Abstract
Introduction. We are studying the dynamics of contrast-gain controls psychophysically using a probed-sinewave paradigm. In this probed-sinewave paradigm a background pattern's contrast is flickering sinusoidally over time. Threshold is measured for a short-duration probe-pattern superimposed at various phases with respect to the background flicker. The patterns are element-arrangement textures made of Gabor (2nd-order) or blob (1st-order) elements. Effects demonstrated with static versions of these patterns are consistent with a contrast-gain control produced by inhibition among channels in a normalization network (and are not consistent with a number of other models).

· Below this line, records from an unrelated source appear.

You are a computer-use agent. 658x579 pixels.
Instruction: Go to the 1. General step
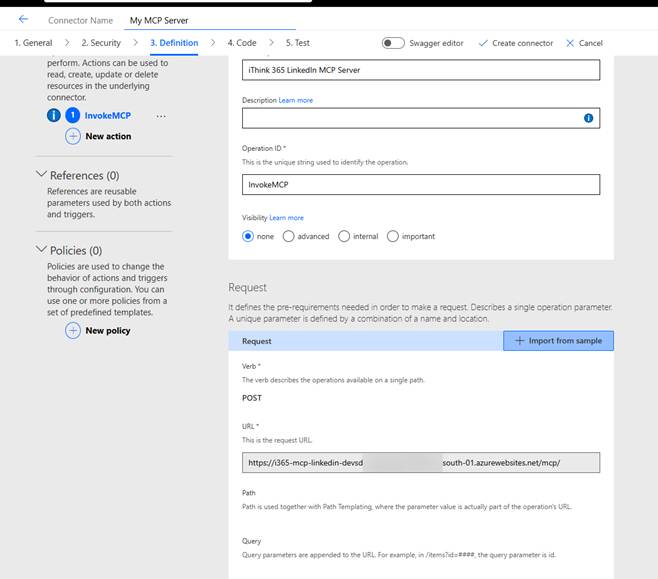click(x=33, y=43)
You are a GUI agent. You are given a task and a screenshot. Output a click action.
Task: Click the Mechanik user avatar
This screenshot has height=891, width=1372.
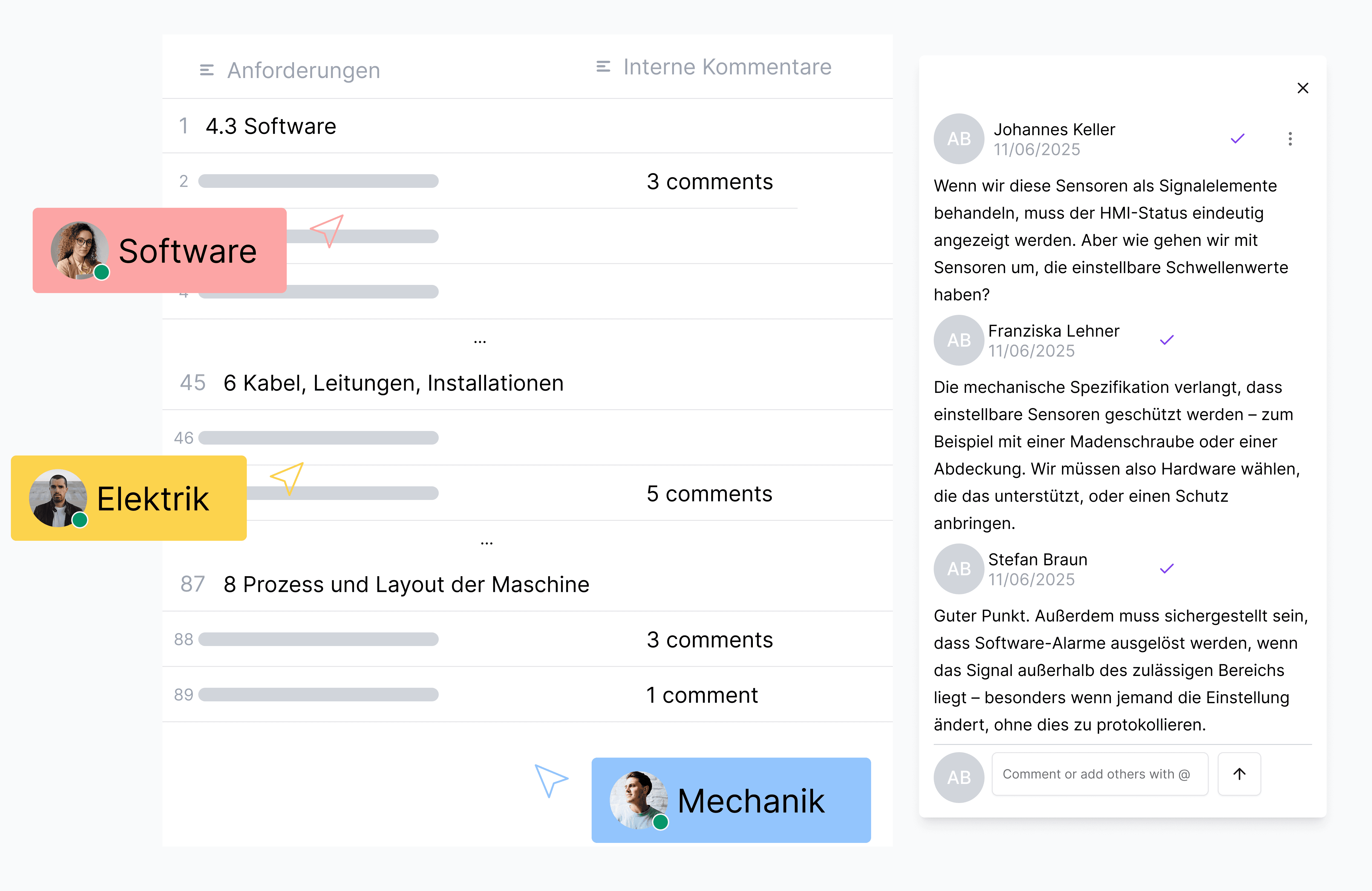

The Past. We and others have previously studied luminance-gain controls using a probed-sinewave paradigm with spatially homogenous background and probe. Probe thresholds at all phases increased with the frequency of the flickering background up to about 8 to 16 Hz. These results were very useful in distinguishing among models of light adaptation. These results show little interocular transfer, indicating that the luminance-gain control is very likely to be predominantly retinal.
The Present. In our current contrast-gain-control experiments — using element-arrangement textures in the probed-sinewave paradigm — we are seeing qualitatively different results. We think these new results will have a similar ability to distinguish among models. This time the models are of the dynamics of contrast-gain-controlling processes, e.g., inhibition among cortical cells, synaptic depression at LGN to V1 synapses, long-range horizontal connections, and so on.